##### Extracted records #####
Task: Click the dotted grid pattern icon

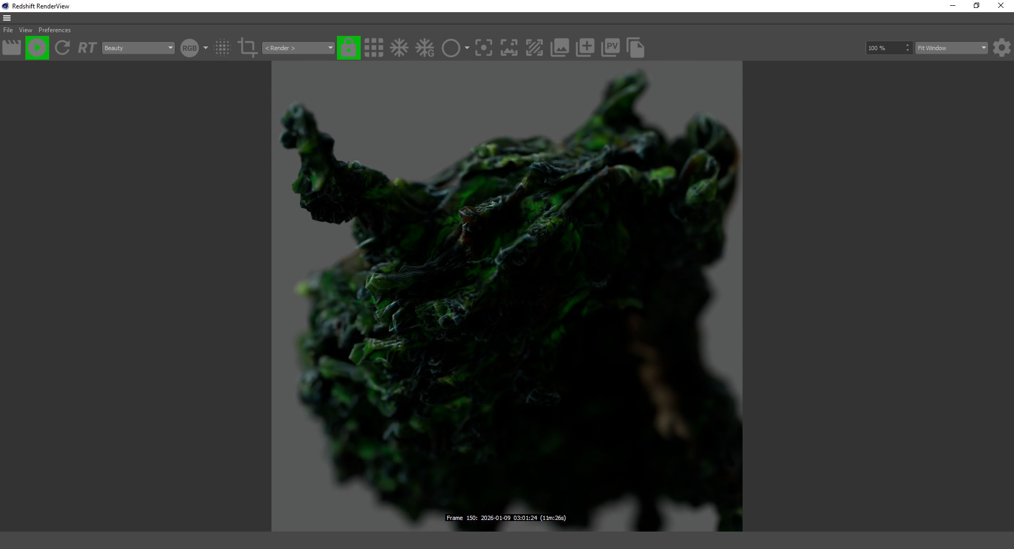Action: point(223,48)
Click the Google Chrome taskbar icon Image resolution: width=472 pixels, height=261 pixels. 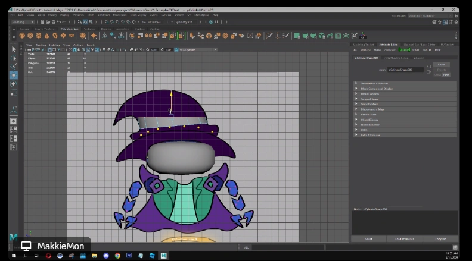(x=117, y=256)
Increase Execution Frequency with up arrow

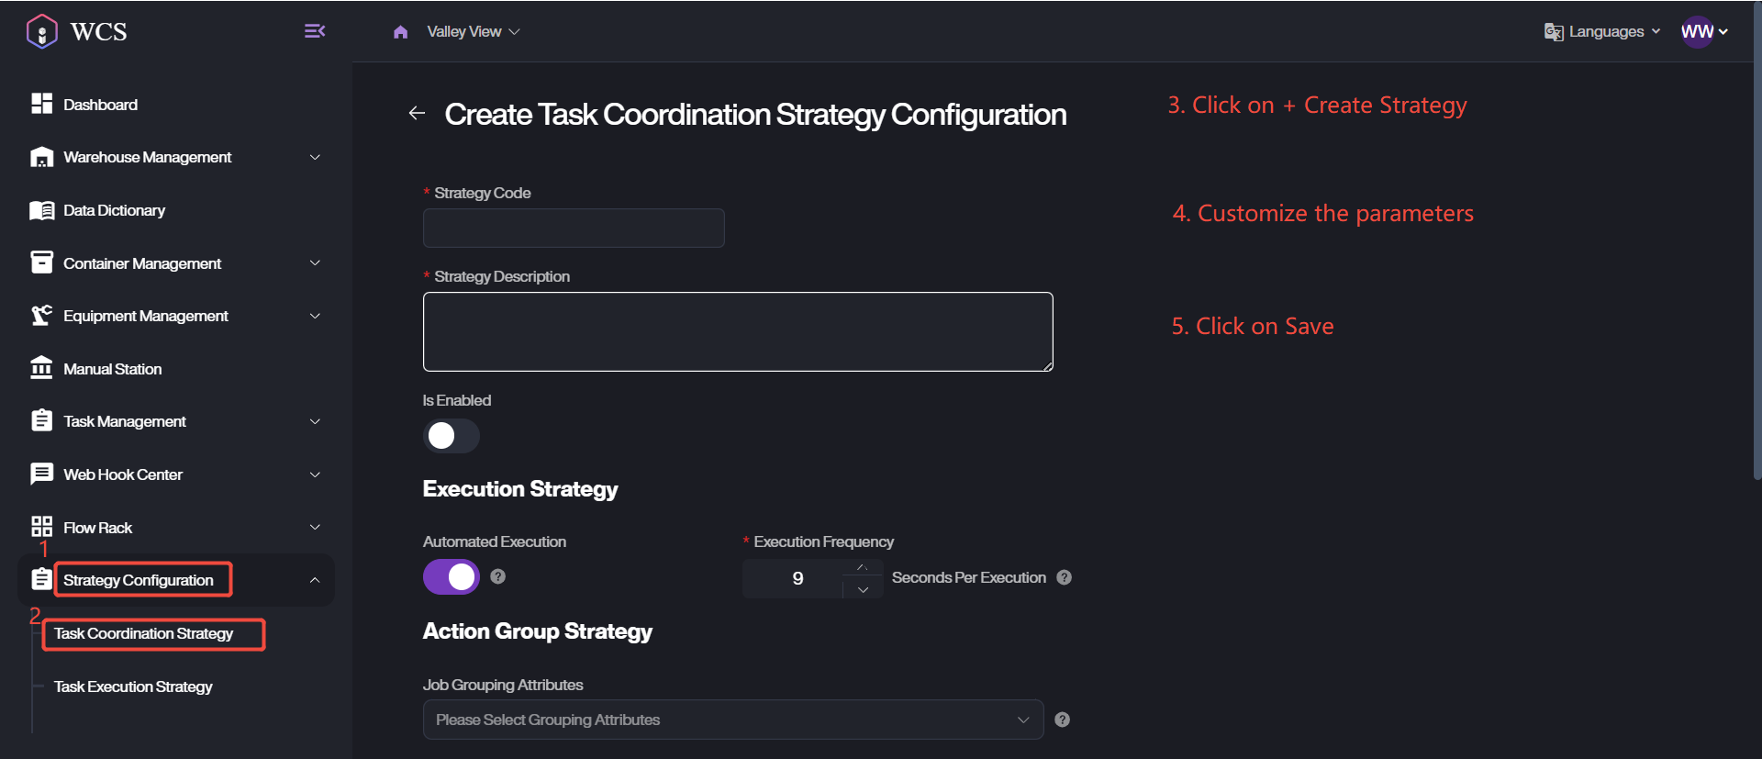[862, 568]
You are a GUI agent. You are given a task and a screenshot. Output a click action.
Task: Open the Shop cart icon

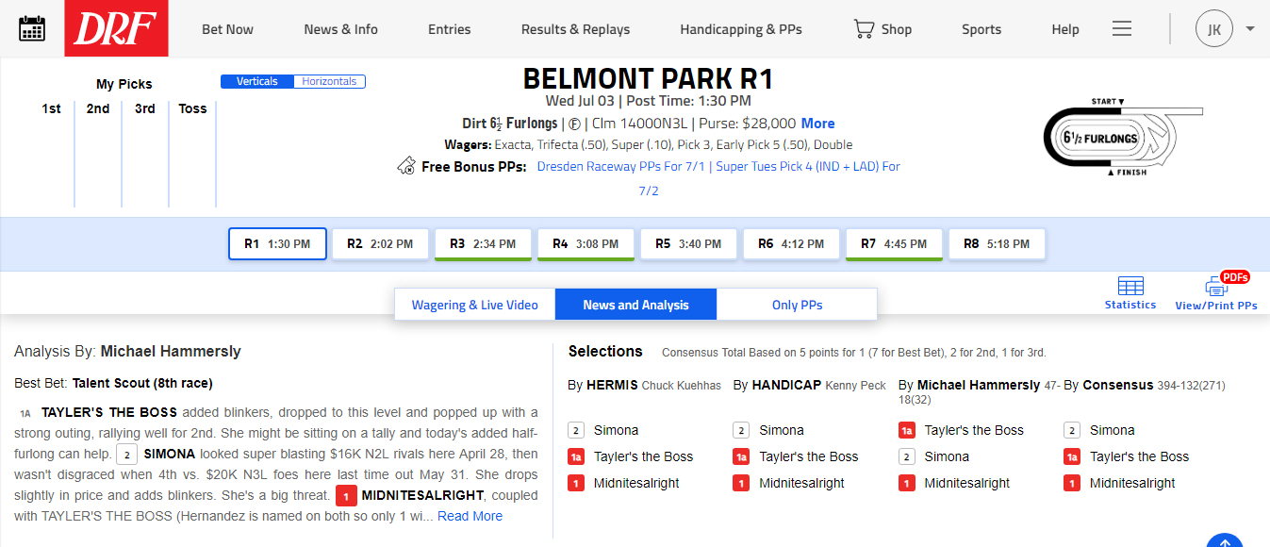tap(864, 29)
#####
Reproduce only the lines between the line with "Increase Execution Frequency with up arrow" and the final line of the records, both included, so that the copy matches them exactly and contains no pictures.

Increase Execution Frequency with up arrow

[862, 568]
You are a GUI agent. You are given a task and a screenshot. Output a click action.
Task: Open the Shop cart icon

tap(864, 29)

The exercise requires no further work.